*** Data shown ***

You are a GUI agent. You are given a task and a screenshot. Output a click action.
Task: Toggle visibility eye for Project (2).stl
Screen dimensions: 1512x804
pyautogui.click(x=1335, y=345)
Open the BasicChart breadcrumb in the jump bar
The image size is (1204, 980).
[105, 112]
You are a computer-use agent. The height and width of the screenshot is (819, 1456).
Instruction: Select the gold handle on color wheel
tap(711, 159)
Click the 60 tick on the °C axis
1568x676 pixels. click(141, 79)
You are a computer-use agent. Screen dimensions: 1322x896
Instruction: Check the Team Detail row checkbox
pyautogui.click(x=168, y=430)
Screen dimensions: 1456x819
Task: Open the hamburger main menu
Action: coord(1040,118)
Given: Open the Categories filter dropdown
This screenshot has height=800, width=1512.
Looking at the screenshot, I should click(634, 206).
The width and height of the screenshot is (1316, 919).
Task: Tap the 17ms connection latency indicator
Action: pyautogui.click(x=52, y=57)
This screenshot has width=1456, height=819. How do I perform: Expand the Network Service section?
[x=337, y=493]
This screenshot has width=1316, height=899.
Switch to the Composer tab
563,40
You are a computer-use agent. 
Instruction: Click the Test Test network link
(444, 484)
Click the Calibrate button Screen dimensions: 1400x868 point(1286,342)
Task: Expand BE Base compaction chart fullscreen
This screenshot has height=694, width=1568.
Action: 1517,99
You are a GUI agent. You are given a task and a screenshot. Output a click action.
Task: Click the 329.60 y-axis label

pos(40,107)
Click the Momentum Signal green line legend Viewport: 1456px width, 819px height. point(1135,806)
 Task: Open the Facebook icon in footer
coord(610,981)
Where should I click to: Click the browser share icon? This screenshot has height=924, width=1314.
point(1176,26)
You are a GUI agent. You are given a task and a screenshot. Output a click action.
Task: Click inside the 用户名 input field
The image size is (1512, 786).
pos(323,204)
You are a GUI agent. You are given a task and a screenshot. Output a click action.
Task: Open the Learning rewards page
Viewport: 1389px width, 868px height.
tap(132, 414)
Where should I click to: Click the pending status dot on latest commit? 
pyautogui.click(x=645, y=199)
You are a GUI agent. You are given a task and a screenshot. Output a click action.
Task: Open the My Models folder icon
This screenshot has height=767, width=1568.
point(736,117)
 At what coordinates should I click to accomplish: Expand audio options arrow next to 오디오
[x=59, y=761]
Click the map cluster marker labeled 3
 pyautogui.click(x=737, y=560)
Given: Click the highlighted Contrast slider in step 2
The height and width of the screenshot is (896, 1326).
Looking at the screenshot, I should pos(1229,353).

*** End of Data shown ***

Exactly the lines from the one containing "This screenshot has width=1456, height=819." through the end of the records above should be returned, with both ends kept.

This screenshot has width=1456, height=819. How do I perform: Expand the Network Service section?
[x=337, y=493]
This screenshot has width=1316, height=899.
Switch to the Composer tab
563,40
You are a computer-use agent. 
Instruction: Click the Test Test network link
(444, 484)
Click the Calibrate button Screen dimensions: 1400x868 point(1286,342)
Task: Expand BE Base compaction chart fullscreen
This screenshot has height=694, width=1568.
Action: 1517,99
You are a GUI agent. You are given a task and a screenshot. Output a click action.
Task: Click the 329.60 y-axis label

pos(40,107)
Click the Momentum Signal green line legend Viewport: 1456px width, 819px height. point(1135,806)
 Task: Open the Facebook icon in footer
coord(610,981)
Where should I click to: Click the browser share icon? This screenshot has height=924, width=1314.
point(1176,26)
You are a GUI agent. You are given a task and a screenshot. Output a click action.
Task: Click inside the 用户名 input field
The image size is (1512, 786).
pos(323,204)
You are a GUI agent. You are given a task and a screenshot. Output a click action.
Task: Open the Learning rewards page
Viewport: 1389px width, 868px height.
tap(132, 414)
Where should I click to: Click the pending status dot on latest commit? 
pyautogui.click(x=645, y=199)
You are a GUI agent. You are given a task and a screenshot. Output a click action.
Task: Open the My Models folder icon
This screenshot has height=767, width=1568.
point(736,117)
 At what coordinates should I click to accomplish: Expand audio options arrow next to 오디오
[x=59, y=761]
Click the map cluster marker labeled 3
 pyautogui.click(x=737, y=560)
Given: Click the highlighted Contrast slider in step 2
The height and width of the screenshot is (896, 1326).
Looking at the screenshot, I should pos(1229,353).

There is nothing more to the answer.